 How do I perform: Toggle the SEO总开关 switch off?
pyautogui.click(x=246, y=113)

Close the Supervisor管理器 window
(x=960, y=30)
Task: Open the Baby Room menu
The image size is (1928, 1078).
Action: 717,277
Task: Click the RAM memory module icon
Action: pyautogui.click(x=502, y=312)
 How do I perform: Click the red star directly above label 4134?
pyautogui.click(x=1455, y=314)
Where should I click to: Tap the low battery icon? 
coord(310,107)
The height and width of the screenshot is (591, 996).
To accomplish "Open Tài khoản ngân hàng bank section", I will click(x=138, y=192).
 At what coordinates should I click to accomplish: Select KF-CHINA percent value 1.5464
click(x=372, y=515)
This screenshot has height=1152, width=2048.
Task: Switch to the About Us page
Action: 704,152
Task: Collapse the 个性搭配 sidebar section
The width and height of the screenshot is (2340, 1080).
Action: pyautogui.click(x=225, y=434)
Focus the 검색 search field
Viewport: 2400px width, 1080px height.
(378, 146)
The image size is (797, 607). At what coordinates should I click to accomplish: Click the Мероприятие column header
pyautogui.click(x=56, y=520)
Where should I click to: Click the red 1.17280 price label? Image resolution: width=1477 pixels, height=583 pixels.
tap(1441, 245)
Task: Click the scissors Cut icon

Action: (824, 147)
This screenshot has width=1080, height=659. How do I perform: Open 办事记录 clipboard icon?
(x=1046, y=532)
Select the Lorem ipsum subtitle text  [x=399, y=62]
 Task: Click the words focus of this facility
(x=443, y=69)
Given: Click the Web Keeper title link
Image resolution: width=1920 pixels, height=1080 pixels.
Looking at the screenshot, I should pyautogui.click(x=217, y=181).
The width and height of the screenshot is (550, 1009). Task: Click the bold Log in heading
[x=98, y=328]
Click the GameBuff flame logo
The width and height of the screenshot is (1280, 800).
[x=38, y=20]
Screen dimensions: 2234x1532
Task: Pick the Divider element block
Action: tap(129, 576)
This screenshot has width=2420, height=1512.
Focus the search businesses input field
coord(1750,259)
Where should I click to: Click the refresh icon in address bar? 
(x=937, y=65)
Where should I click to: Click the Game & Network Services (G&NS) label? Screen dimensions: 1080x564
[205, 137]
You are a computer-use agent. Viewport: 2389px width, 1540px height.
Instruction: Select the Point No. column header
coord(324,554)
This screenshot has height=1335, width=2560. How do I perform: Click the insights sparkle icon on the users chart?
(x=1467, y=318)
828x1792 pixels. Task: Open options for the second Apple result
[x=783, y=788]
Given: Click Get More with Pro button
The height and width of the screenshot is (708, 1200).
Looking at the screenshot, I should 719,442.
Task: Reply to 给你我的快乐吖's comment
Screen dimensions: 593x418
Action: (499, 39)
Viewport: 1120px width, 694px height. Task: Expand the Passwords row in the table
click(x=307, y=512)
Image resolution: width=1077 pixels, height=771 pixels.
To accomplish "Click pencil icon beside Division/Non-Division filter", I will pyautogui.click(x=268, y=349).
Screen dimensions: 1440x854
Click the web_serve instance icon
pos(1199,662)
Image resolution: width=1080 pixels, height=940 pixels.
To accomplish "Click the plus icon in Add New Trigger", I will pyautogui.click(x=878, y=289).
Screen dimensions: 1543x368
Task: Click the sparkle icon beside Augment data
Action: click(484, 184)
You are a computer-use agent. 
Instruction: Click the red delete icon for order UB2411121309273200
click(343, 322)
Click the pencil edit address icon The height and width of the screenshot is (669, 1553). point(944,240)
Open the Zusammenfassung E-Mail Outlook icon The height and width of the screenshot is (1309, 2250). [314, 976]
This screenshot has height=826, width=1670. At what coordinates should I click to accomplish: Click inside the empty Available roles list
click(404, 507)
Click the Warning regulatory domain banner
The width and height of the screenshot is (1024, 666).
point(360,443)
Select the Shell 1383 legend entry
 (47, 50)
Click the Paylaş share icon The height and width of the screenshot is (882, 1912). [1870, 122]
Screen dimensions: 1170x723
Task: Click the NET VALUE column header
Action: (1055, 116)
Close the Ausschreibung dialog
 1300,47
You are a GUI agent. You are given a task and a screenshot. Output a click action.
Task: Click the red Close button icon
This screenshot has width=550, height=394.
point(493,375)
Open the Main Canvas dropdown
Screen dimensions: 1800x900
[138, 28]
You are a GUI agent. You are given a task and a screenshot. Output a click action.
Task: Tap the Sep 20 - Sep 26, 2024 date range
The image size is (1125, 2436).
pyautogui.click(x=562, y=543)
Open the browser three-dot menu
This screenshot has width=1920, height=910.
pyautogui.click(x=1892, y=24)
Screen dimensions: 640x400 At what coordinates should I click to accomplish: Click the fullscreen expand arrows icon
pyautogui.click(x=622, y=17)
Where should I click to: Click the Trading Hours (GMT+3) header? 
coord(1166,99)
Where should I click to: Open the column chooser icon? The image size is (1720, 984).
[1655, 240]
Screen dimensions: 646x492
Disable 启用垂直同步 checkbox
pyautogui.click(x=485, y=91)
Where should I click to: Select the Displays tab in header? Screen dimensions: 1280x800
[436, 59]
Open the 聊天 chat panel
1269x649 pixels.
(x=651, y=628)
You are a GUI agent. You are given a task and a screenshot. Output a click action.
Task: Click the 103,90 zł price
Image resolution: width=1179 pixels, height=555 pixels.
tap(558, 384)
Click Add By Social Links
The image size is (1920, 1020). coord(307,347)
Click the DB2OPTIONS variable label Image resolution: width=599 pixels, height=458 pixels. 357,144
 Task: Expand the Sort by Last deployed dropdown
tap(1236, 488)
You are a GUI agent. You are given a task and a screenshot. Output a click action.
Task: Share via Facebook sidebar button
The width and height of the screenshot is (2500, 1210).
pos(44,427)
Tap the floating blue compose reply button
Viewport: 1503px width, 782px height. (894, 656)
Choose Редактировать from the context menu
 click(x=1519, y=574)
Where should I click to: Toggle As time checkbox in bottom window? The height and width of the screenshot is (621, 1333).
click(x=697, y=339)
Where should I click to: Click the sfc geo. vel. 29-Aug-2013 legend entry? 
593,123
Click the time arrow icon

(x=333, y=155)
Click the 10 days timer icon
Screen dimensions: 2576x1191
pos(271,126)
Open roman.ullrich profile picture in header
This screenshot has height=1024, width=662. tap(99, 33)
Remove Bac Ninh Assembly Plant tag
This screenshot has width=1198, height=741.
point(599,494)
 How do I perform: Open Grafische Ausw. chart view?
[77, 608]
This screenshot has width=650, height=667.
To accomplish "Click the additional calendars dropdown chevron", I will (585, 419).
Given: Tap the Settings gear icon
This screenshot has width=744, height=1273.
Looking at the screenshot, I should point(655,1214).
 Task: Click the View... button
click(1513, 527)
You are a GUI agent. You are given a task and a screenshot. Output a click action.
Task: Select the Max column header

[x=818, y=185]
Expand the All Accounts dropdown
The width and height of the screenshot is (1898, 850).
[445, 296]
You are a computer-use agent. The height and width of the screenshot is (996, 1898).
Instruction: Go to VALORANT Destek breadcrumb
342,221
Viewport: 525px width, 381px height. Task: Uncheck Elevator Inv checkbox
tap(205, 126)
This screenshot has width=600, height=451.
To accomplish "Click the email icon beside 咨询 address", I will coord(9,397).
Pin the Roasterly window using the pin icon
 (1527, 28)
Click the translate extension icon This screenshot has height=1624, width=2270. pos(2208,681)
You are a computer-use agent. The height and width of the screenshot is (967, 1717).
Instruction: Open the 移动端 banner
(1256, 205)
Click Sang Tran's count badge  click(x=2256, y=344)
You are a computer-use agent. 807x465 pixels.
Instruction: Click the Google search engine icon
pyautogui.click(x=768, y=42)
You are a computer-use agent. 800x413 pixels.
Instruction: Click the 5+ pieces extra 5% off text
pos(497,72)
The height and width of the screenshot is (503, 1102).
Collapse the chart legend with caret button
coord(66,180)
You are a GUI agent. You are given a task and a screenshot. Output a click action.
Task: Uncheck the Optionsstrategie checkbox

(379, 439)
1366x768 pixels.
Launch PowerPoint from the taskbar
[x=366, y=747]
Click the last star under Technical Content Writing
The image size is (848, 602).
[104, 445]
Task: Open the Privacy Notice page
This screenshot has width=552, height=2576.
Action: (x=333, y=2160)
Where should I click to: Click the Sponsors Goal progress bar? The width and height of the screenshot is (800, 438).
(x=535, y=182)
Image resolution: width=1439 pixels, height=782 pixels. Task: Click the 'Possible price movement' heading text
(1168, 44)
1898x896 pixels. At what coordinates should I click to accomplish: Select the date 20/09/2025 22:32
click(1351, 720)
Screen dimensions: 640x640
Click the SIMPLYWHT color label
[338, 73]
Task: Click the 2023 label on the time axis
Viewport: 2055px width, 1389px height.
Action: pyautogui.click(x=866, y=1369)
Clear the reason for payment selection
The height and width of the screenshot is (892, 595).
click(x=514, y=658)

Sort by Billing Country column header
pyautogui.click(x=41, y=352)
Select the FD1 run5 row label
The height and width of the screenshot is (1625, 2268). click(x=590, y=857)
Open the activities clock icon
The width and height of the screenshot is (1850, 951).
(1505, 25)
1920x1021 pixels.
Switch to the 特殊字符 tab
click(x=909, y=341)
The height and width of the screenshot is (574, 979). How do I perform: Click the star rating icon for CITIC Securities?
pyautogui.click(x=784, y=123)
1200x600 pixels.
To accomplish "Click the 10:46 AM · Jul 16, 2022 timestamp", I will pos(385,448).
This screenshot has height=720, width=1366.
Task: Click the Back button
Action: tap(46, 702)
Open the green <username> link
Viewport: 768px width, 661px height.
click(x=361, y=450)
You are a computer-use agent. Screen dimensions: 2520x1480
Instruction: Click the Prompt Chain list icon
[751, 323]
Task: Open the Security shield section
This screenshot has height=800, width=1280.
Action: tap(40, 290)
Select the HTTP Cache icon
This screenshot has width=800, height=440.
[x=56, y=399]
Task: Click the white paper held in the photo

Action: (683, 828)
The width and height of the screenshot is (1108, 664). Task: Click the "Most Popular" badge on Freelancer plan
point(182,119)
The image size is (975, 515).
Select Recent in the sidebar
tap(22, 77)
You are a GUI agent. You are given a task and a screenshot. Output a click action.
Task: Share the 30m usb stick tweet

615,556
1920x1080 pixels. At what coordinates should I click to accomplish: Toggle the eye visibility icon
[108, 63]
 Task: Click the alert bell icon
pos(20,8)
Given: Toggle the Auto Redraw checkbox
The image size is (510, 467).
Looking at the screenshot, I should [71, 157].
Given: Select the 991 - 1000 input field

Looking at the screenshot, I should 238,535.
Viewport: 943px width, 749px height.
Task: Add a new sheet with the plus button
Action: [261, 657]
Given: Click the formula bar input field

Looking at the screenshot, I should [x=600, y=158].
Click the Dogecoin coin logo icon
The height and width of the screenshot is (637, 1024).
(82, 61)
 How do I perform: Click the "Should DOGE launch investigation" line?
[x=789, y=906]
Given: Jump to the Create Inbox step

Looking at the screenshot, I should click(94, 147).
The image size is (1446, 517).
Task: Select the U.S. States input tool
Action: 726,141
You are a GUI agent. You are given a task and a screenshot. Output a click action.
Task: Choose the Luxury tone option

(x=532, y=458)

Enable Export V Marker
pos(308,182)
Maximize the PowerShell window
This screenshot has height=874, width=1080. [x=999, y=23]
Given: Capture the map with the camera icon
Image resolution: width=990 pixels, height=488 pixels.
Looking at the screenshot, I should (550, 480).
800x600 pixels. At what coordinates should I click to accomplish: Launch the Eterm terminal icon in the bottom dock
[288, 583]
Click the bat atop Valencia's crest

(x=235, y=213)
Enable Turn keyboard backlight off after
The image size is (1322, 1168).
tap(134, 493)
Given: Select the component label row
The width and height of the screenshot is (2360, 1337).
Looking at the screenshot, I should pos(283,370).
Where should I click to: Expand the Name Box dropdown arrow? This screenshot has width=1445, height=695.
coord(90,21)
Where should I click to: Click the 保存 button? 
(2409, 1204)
+---+
Put the listing, from its first line up to and including the line with "(x=937, y=65)", into a Markdown table with the columns Row and Line. Number each line and leave out blank lines.

| Row | Line |
|---|---|
| 1 |  How do I perform: Toggle the SEO总开关 switch off? |
| 2 | pyautogui.click(x=246, y=113) |
| 3 | Close the Supervisor管理器 window |
| 4 | (x=960, y=30) |
| 5 | Task: Open the Baby Room menu |
| 6 | The image size is (1928, 1078). |
| 7 | Action: 717,277 |
| 8 | Task: Click the RAM memory module icon |
| 9 | Action: pyautogui.click(x=502, y=312) |
| 10 |  How do I perform: Click the red star directly above label 4134? |
| 11 | pyautogui.click(x=1455, y=314) |
| 12 | Where should I click to: Tap the low battery icon?  |
| 13 | coord(310,107) |
| 14 | The height and width of the screenshot is (591, 996). |
| 15 | To accomplish "Open Tài khoản ngân hàng bank section", I will click(x=138, y=192). |
| 16 |  At what coordinates should I click to accomplish: Select KF-CHINA percent value 1.5464 |
| 17 | click(x=372, y=515) |
| 18 | This screenshot has height=1152, width=2048. |
| 19 | Task: Switch to the About Us page |
| 20 | Action: 704,152 |
| 21 | Task: Collapse the 个性搭配 sidebar section |
| 22 | The width and height of the screenshot is (2340, 1080). |
| 23 | Action: pyautogui.click(x=225, y=434) |
| 24 | Focus the 검색 search field |
| 25 | Viewport: 2400px width, 1080px height. |
| 26 | (378, 146) |
| 27 | The image size is (797, 607). At what coordinates should I click to accomplish: Click the Мероприятие column header |
| 28 | pyautogui.click(x=56, y=520) |
| 29 | Where should I click to: Click the red 1.17280 price label? Image resolution: width=1477 pixels, height=583 pixels. |
| 30 | tap(1441, 245) |
| 31 | Task: Click the scissors Cut icon |
| 32 | Action: (824, 147) |
| 33 | This screenshot has width=1080, height=659. How do I perform: Open 办事记录 clipboard icon? |
| 34 | (x=1046, y=532) |
| 35 | Select the Lorem ipsum subtitle text  [x=399, y=62] |
| 36 |  Task: Click the words focus of this facility |
| 37 | (x=443, y=69) |
| 38 | Given: Click the Web Keeper title link |
| 39 | Image resolution: width=1920 pixels, height=1080 pixels. |
| 40 | Looking at the screenshot, I should pyautogui.click(x=217, y=181). |
| 41 | The width and height of the screenshot is (550, 1009). Task: Click the bold Log in heading |
| 42 | [x=98, y=328] |
| 43 | Click the GameBuff flame logo |
| 44 | The width and height of the screenshot is (1280, 800). |
| 45 | [x=38, y=20] |
| 46 | Screen dimensions: 2234x1532 |
| 47 | Task: Pick the Divider element block |
| 48 | Action: tap(129, 576) |
| 49 | This screenshot has width=2420, height=1512. |
| 50 | Focus the search businesses input field |
| 51 | coord(1750,259) |
| 52 | Where should I click to: Click the refresh icon in address bar?  |
| 53 | (x=937, y=65) |